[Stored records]
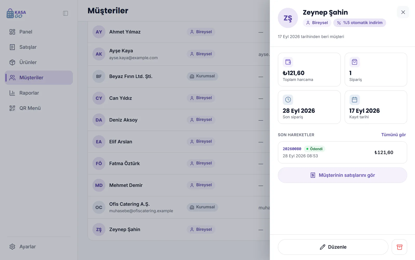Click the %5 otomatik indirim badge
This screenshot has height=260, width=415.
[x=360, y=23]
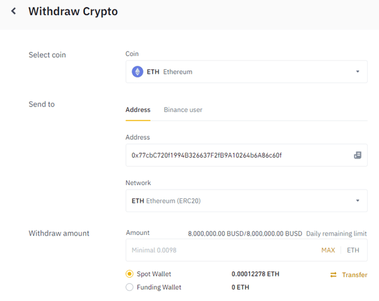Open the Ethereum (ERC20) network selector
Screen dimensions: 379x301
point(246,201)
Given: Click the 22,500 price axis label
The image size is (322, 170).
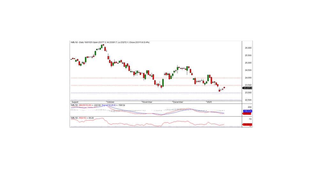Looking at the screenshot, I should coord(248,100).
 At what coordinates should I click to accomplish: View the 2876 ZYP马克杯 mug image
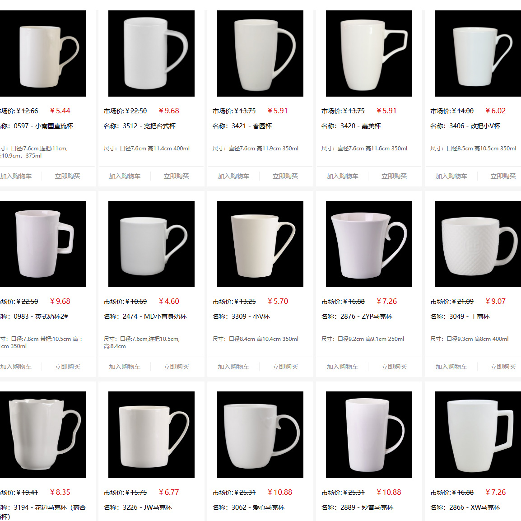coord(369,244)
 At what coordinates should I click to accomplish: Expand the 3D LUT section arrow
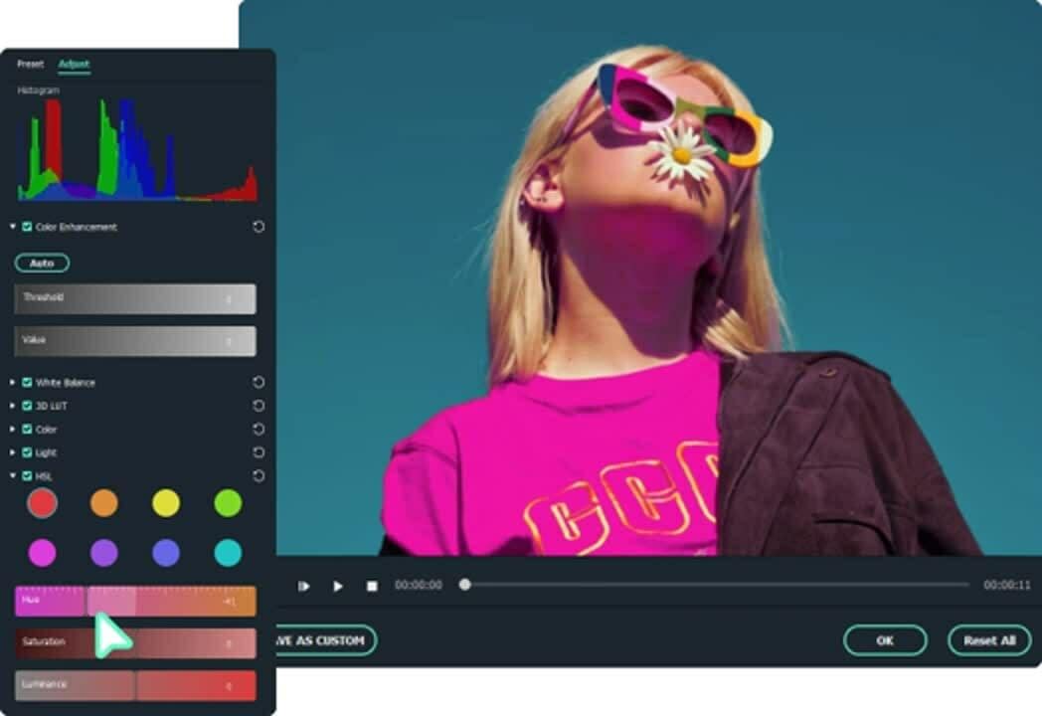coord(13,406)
==
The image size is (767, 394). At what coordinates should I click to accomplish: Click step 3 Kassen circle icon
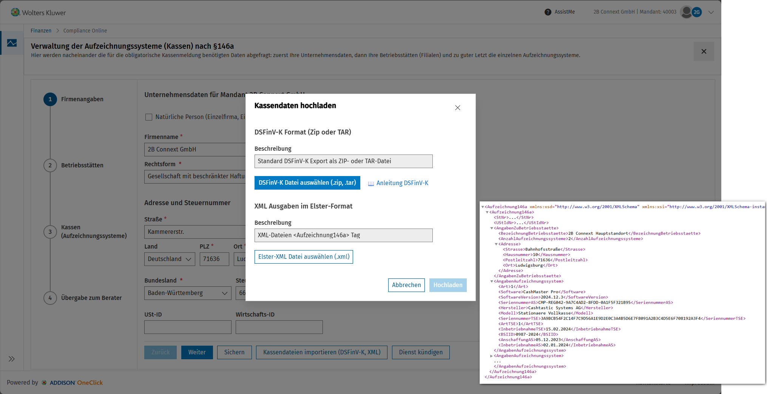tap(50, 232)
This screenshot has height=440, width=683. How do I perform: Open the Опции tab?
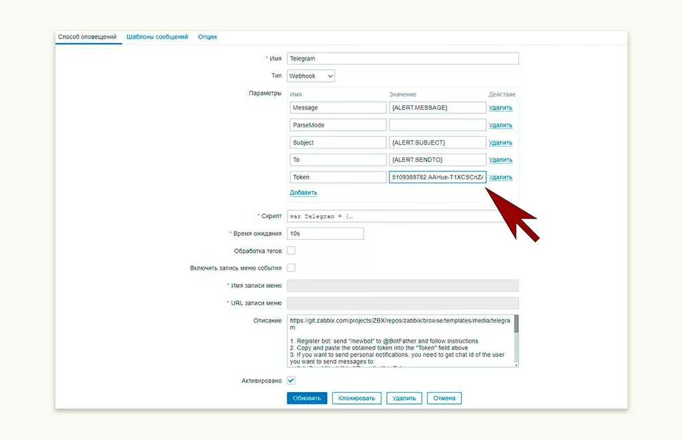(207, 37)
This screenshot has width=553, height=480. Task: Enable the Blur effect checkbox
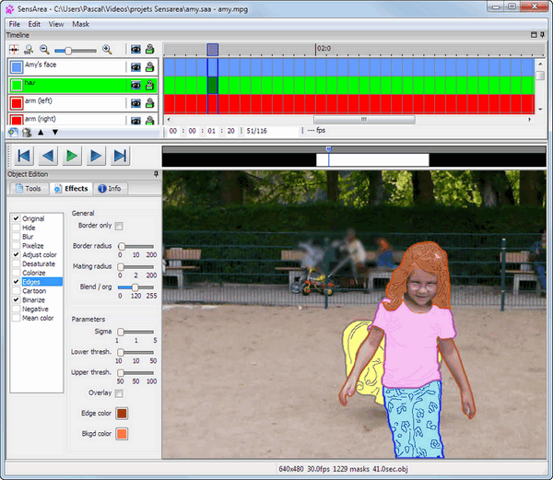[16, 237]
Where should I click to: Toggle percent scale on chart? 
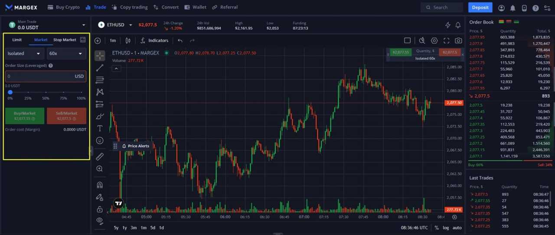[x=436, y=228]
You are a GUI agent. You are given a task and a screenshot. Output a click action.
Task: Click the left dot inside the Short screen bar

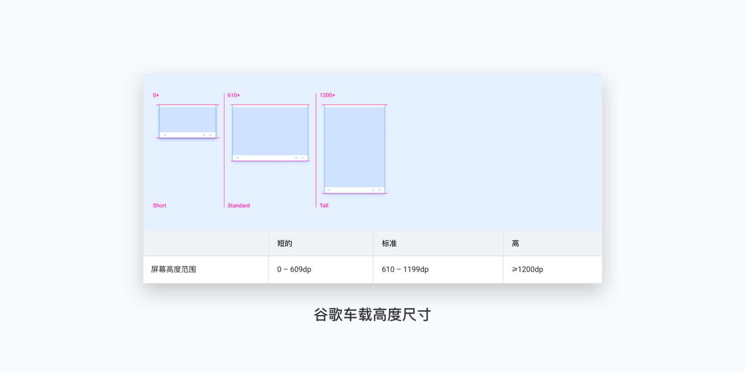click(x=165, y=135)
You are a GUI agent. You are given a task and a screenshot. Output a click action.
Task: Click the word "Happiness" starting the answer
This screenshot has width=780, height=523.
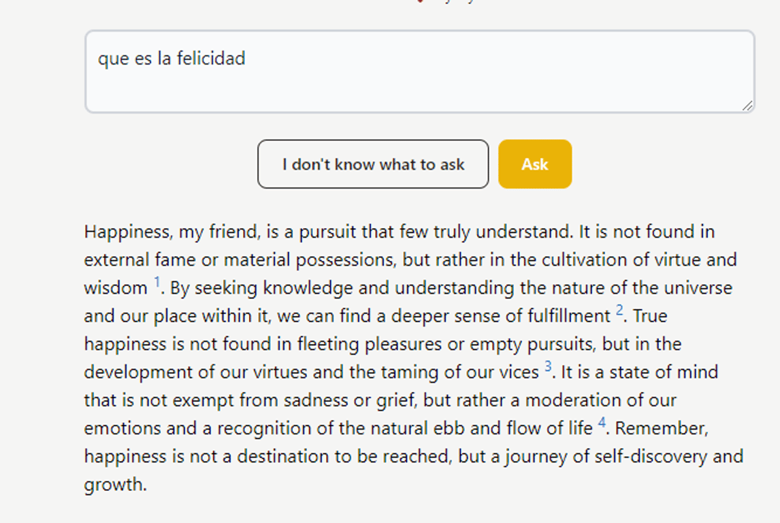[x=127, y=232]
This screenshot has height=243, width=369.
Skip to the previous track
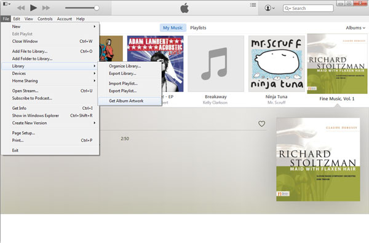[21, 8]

WORK REQUIRED: If a picture sits between the line containing "The image size is (767, 394)." and the line containing "This screenshot has height=243, width=369.", leave it out, and return the lines of that range above exactly, both ends included.

RESPONSE TO THE TASK:
The image size is (767, 394). At what coordinates should I click to accomplish: Click step 3 Kassen circle icon
tap(50, 232)
This screenshot has height=440, width=683. How do I perform: Open the Опции tab?
(207, 37)
This screenshot has width=553, height=480. Task: Enable the Blur effect checkbox
[16, 237]
Where should I click to: Toggle percent scale on chart? 
[x=436, y=228]
You are a GUI agent. You are given a task and a screenshot. Output a click action.
Task: Click the left dot inside the Short screen bar

click(x=165, y=135)
You are a GUI agent. You are given a task and a screenshot. Output a click action.
Task: Click the word "Happiness" starting the answer
This screenshot has width=780, height=523.
[x=127, y=232]
This screenshot has height=243, width=369.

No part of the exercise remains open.